I was walking past the fountain at City Hall Park when I saw the gold Univega with the blue handlebar tape chained to a railing on the west side of the park. Baum’s bike. I looked around for him, scanning the park, but he wasn’t by the fountain, or sitting on a bench, or in the small crowds of tourists walking towards the Brooklyn Bridge. Stranger still, the bike was wet; its seat soaked, its handlebars damp. It had been there overnight. Baum never left his bike alone for a moment, never mind an entire evening. Something had to be wrong. I opened the saddlebag.
The leather pouch where Baum kept his cash wasn’t inside, but there was a plastic shopping bag wrapped around two composition books. One was the HORSES book. On the cover of the other, written in the same block print, was the word GHOSTS.

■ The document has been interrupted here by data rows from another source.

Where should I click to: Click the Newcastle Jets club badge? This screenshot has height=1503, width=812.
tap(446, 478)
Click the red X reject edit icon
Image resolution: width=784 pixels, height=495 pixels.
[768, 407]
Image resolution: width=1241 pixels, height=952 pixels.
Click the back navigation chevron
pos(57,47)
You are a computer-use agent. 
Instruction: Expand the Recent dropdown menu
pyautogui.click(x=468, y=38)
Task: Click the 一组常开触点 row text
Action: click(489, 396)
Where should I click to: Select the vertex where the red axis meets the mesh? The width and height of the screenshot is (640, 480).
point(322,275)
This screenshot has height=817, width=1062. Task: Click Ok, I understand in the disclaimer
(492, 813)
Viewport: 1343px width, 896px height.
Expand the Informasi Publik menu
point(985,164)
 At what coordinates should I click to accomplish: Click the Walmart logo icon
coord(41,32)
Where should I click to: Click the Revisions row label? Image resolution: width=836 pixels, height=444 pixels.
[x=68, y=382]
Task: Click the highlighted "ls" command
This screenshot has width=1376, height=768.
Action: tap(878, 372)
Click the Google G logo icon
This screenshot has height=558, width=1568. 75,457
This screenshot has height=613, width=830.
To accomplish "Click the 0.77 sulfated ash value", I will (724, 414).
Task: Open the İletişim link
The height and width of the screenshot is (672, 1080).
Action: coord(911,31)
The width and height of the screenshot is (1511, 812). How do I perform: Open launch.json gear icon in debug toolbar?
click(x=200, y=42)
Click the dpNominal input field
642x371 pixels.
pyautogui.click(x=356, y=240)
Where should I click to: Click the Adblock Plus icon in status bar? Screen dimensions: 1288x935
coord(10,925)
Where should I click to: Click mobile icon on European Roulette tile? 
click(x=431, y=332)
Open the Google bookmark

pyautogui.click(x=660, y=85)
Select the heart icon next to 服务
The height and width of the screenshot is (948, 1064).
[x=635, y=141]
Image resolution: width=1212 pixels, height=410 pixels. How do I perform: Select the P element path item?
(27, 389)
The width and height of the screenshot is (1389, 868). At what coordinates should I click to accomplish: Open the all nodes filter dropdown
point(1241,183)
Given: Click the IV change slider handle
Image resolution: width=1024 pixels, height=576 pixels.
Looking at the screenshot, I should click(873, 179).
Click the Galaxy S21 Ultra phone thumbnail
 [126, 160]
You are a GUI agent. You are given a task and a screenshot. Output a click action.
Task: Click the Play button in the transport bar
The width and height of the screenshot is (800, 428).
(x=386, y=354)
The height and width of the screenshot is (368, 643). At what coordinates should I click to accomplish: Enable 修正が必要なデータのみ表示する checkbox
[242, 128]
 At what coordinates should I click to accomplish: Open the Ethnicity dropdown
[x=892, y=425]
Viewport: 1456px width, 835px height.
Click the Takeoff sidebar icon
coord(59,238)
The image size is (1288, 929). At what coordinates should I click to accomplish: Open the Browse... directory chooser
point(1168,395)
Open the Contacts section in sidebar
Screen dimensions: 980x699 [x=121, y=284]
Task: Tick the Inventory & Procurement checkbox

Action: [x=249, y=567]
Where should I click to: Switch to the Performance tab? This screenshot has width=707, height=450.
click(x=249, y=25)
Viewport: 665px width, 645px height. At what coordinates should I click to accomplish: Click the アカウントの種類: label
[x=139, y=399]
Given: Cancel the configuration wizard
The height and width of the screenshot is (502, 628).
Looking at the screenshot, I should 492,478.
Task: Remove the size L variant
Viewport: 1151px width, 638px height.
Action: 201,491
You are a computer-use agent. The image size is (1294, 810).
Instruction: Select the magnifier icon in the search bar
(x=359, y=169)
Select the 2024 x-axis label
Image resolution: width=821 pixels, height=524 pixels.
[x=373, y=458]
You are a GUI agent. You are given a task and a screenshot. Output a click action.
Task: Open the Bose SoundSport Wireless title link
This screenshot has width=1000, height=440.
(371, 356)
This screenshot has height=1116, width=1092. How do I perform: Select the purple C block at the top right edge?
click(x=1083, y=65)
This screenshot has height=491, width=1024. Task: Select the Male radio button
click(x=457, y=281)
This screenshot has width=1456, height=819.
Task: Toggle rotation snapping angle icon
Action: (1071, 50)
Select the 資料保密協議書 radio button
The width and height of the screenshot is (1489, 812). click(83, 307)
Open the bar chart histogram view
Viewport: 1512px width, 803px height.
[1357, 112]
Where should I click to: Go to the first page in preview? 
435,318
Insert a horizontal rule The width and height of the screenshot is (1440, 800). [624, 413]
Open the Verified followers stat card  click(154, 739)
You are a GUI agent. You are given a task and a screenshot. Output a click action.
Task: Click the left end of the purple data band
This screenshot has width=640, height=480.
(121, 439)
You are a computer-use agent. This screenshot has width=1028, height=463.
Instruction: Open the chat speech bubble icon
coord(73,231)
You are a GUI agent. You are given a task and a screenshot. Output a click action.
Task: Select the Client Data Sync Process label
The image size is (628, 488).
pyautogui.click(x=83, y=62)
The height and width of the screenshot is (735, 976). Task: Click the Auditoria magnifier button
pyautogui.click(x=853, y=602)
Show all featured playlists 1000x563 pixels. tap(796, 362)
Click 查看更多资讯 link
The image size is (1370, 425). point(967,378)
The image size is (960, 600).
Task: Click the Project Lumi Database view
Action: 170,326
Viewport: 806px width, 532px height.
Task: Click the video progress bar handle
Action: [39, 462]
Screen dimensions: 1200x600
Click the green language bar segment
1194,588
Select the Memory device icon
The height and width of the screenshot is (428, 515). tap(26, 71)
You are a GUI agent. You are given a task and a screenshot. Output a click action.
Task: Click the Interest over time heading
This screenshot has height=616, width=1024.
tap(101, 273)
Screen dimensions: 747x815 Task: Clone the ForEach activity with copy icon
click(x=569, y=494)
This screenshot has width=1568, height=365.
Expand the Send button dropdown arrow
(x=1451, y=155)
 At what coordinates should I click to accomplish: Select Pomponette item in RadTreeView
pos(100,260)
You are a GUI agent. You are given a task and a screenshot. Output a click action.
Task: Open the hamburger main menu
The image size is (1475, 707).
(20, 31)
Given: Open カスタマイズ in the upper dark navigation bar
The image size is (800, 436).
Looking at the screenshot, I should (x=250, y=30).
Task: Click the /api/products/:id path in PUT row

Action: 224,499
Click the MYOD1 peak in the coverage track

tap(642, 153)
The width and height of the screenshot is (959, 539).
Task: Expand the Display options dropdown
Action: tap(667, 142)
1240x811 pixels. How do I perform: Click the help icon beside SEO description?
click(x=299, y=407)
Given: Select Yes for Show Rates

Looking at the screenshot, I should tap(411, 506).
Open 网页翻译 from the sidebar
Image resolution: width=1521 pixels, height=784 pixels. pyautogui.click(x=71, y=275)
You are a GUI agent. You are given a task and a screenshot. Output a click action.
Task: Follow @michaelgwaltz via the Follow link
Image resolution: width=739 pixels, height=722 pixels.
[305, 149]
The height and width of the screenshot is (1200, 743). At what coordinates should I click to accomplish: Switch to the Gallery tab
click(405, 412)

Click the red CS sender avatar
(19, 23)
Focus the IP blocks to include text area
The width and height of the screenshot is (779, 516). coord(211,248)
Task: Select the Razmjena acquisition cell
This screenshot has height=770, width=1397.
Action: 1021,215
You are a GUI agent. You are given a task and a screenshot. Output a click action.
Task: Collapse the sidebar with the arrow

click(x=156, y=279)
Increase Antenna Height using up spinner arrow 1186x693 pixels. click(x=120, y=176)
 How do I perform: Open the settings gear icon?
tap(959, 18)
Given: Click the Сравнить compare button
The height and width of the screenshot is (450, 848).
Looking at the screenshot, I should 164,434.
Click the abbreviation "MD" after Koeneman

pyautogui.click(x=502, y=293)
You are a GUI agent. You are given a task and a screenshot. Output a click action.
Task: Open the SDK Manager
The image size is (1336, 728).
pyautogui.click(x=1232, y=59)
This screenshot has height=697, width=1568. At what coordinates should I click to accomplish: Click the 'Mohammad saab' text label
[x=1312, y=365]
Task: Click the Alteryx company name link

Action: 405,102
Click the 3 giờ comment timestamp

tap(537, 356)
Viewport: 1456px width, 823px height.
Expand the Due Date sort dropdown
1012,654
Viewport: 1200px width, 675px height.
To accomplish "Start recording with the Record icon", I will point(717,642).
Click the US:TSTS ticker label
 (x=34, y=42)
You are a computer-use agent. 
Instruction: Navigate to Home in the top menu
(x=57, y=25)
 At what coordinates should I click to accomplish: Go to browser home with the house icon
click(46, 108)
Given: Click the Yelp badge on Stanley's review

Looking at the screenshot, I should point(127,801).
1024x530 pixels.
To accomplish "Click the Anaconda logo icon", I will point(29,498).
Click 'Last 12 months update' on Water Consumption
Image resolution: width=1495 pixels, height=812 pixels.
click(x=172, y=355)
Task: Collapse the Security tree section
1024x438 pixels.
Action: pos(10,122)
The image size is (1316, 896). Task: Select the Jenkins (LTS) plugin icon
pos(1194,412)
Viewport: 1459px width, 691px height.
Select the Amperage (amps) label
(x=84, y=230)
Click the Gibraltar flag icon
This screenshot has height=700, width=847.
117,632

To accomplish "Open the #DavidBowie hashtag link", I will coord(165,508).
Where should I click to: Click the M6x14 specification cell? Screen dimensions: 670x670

I took out my red die, blew on it twice, and threw it across the pavement. Five. I took the notebooks and hurried back to the subway, home to Windsor Terrace. In my apartment, at the little table in the kitchen, I read both while I worked through a pound of pistachios.
By sunset, I was convinced that either Baum was insane, or he had been getting betting tips from the dead. I walked out into the night to figure out which it was.
I’m out of time and paper. Watch for more.
Sincerely yours,
P.D. Rapaport
The text ended there. I’ve received no further correspondence from Mr. Rapaport, but will share more of this story if he chooses to send it.
Part II: Words of Advice
I am running short on advice. I can’t imagine you’re really looking for advice from me, two full years into the long 2020? Here’s something: This site will tell you which Covid-19 rapid tests are in stock where, though I’m not entirely sure it works for Walmart, which seems to have different availability based on where you are.
Speaking of horses, I wrote in this space a few years ago about the time I hit the Pick 6 at Aqueduct, and about a stallion named Mr. Prospector.
One thing I did not know is that in the 1980s, the ball they dropped at Times Square on New Year’s Eve was lit to look like a big red apple! My advice is that they should do that again.
That small part of me formed by hero worship of the counselors at the summer camp I went to in the 1990s sort of wishes I had gotten really into Phish at some point? Like not just carrying around “Farmhouse” and, I don’t know, “Rift” on my iPhone and in the various MP3 players and CD cases that preceded it for the past 25 years, but having an interest in their shows and having Opinions about the superiority of specific performances of their songs. It’s not a very large part of me, I should say. Anyhow, that part made me watch a bit of a concert that Phish streamed online on New Year’s Eve, and honestly most of it sounded like elevator music, but then every so often they would play an actual song and it was great. The one that really did it for me was this song, though this is them performing it in early September, not on New Year’s Eve. I don’t know.
That’s all I’ve got!
This is a goof. Do I need to explicitly say that this is a goof? Do I ruin the whole effect if I tell you right here that this is a goof? I thought it would be amusing to serialize a little paranormal mystery here; I hope you don’t mind. I’ve written made-up stuff in this newsletter before, but it’s always been presented in a speculative mood, rather than as a straightforward invention. Here I’m crossing that bridge. This is entirely fictional, which should be pretty obvious within a sentence or two, if it wasn’t already. But just to be clear.